<<<<
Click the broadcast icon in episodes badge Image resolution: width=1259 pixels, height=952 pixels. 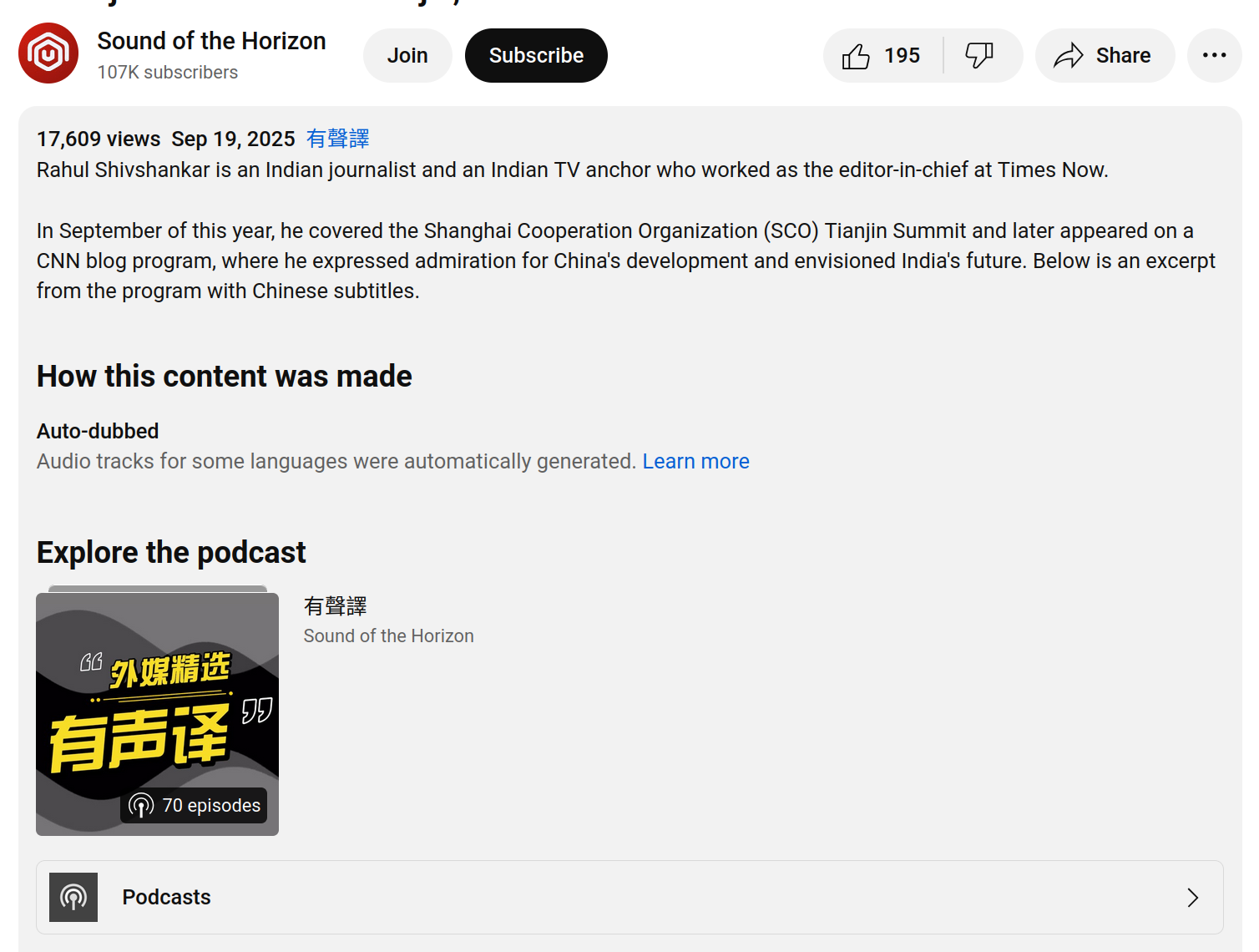[x=141, y=806]
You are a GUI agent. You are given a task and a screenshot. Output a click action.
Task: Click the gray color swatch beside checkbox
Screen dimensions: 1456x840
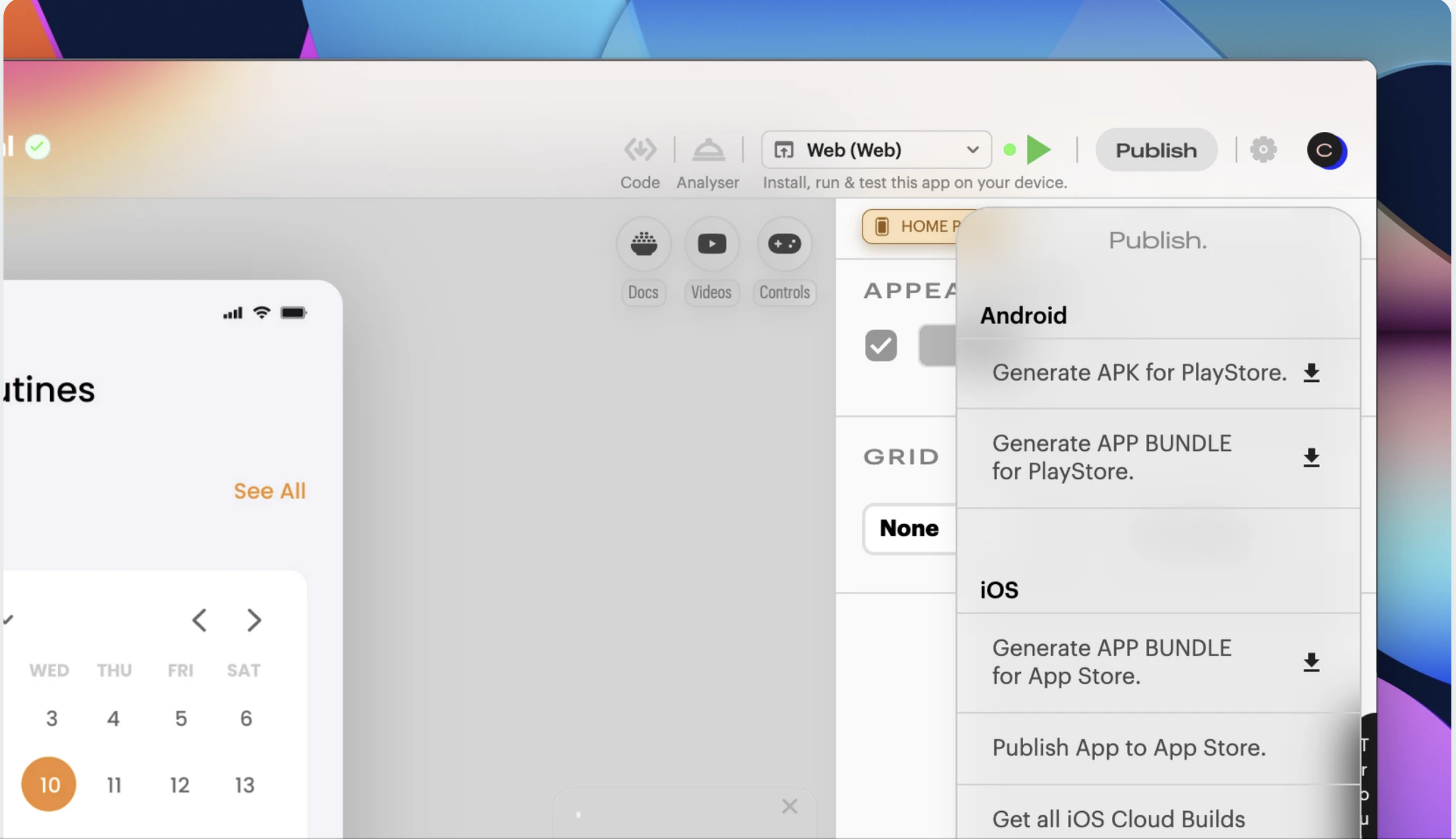click(x=937, y=346)
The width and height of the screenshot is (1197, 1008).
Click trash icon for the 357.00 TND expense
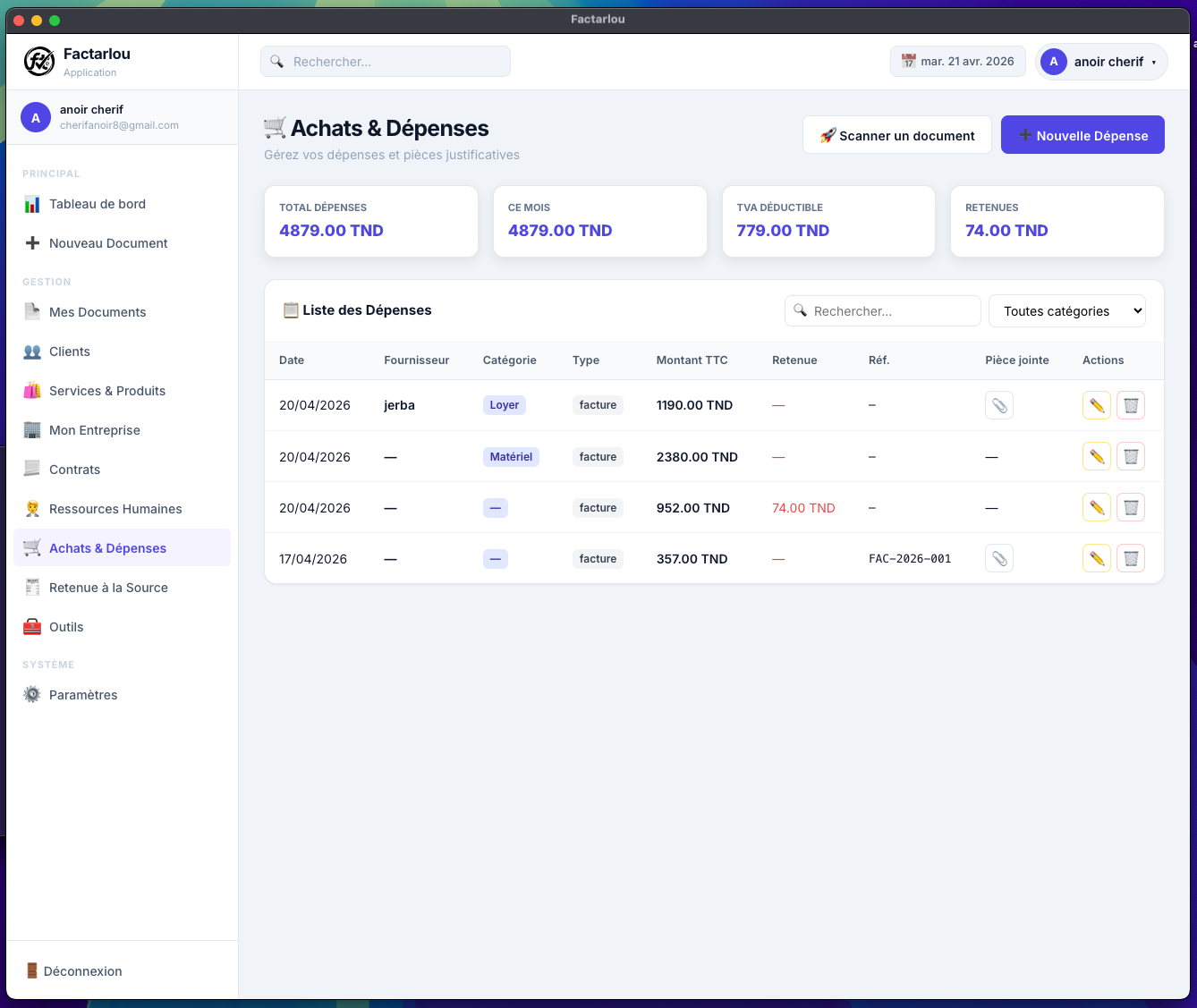click(1131, 559)
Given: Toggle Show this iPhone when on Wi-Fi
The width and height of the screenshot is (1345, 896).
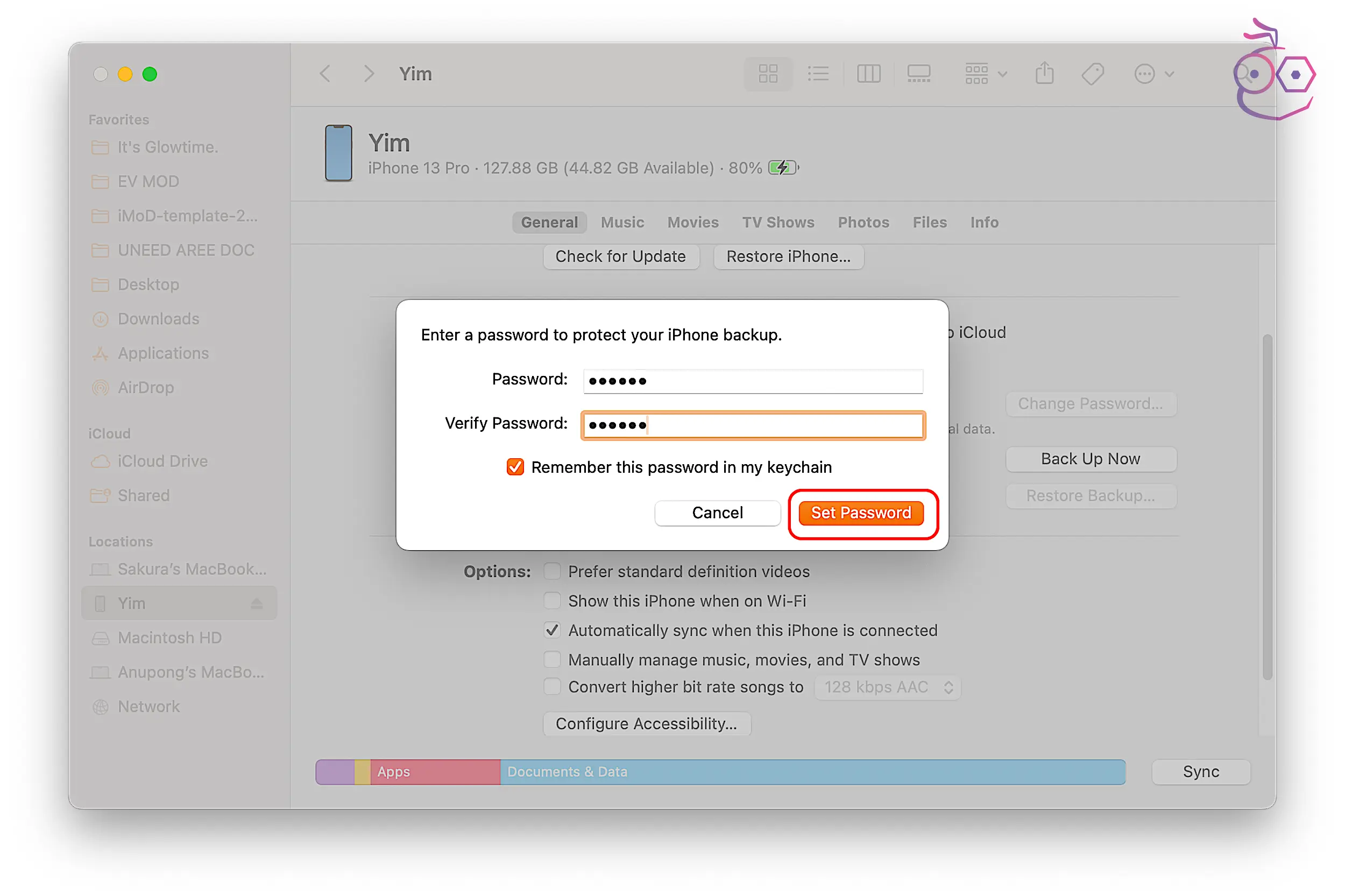Looking at the screenshot, I should pos(551,601).
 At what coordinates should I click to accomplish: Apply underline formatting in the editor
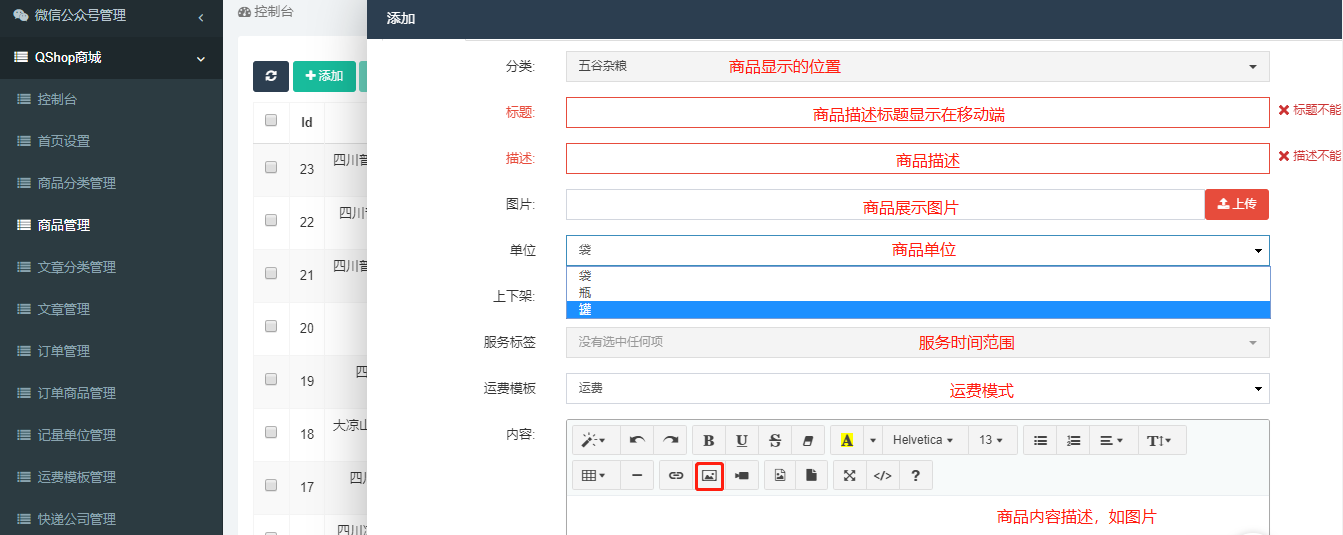coord(742,440)
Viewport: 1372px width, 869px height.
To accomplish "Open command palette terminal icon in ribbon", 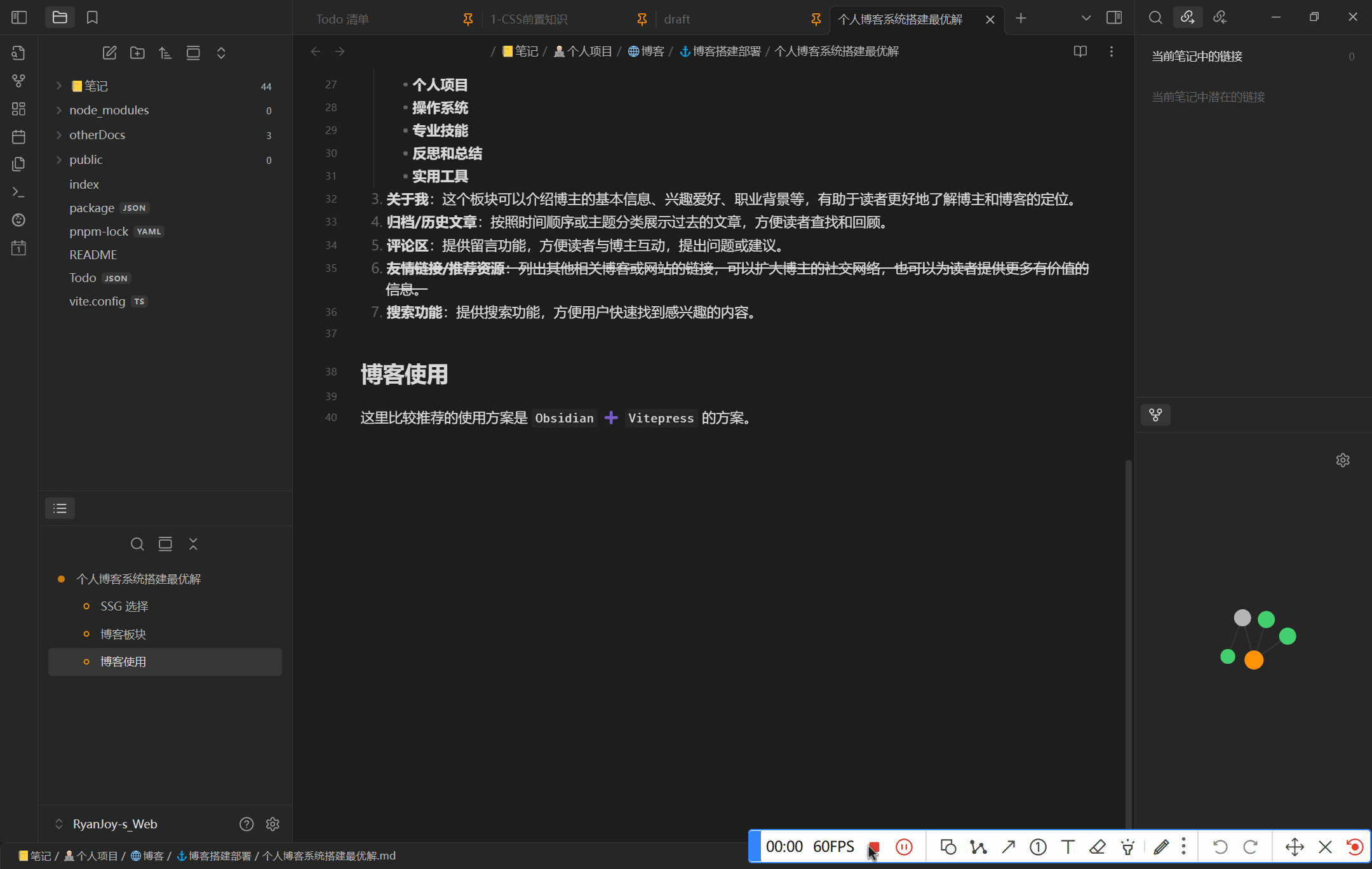I will click(x=18, y=192).
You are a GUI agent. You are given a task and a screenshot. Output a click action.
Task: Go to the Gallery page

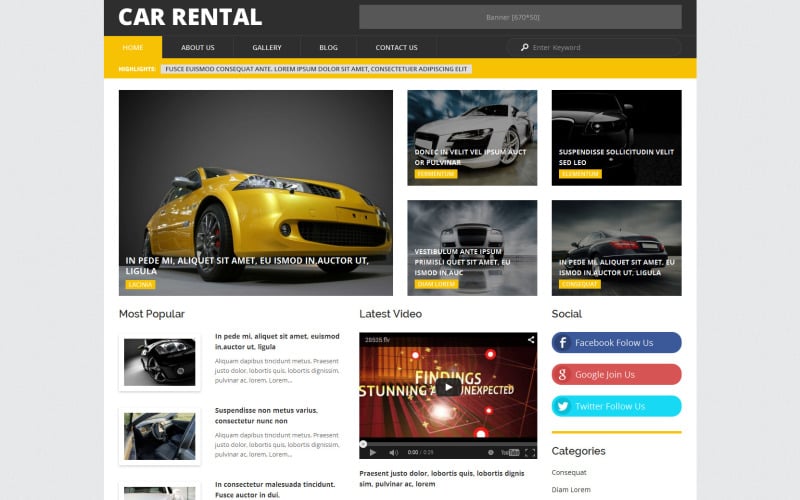pyautogui.click(x=267, y=47)
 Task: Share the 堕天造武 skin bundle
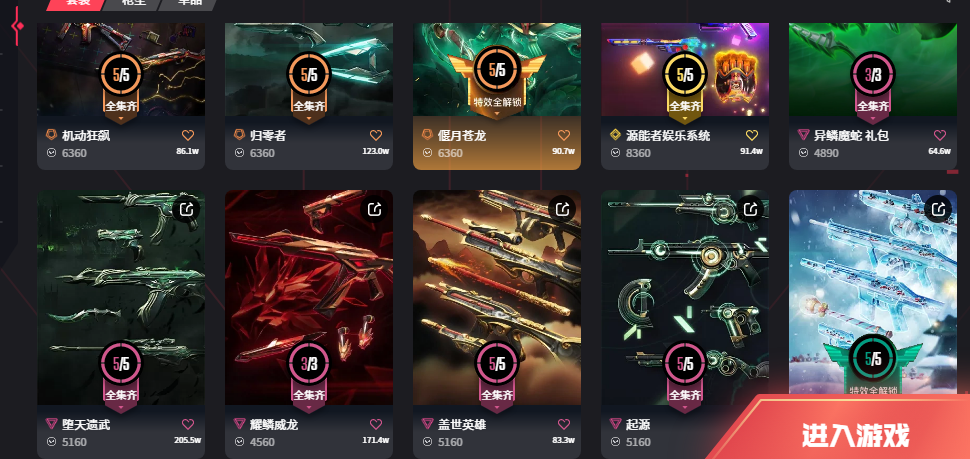[x=186, y=209]
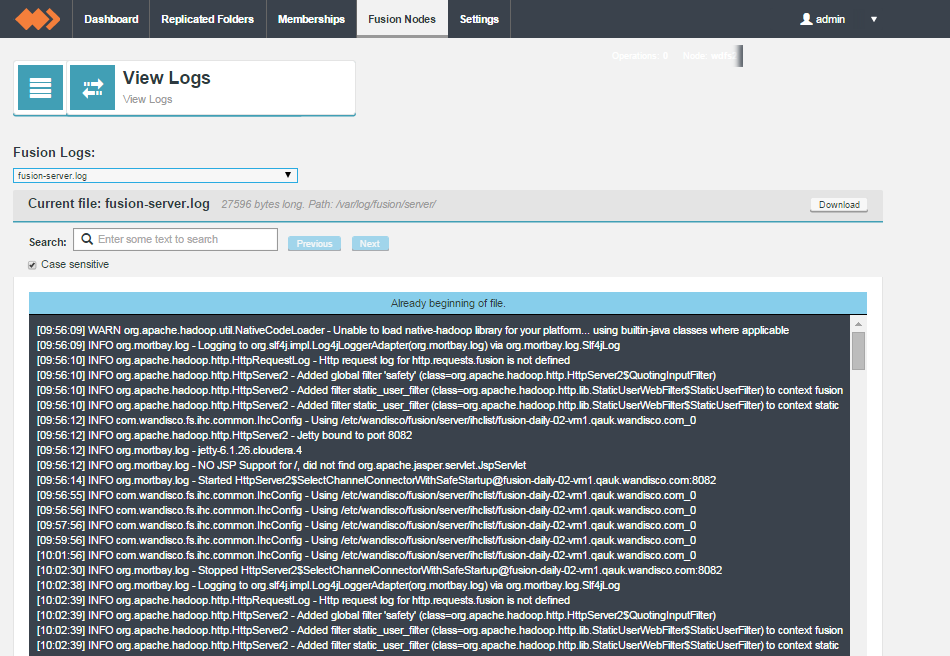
>>>>
### Written exercise
Revise the lines starting with the line with "The width and height of the screenshot is (1197, 1008)." and going on through the line with "Looking at the", replacing "trash" with "delete" and keeping everything else the same. Give only those lines, and leave the pictures out of your answer.

### Full answer
The width and height of the screenshot is (1197, 1008).
Click delete icon for the 357.00 TND expense
click(1131, 559)
Given: Toggle Show this iPhone when on Wi-Fi
The width and height of the screenshot is (1345, 896).
Looking at the screenshot, I should pos(551,601).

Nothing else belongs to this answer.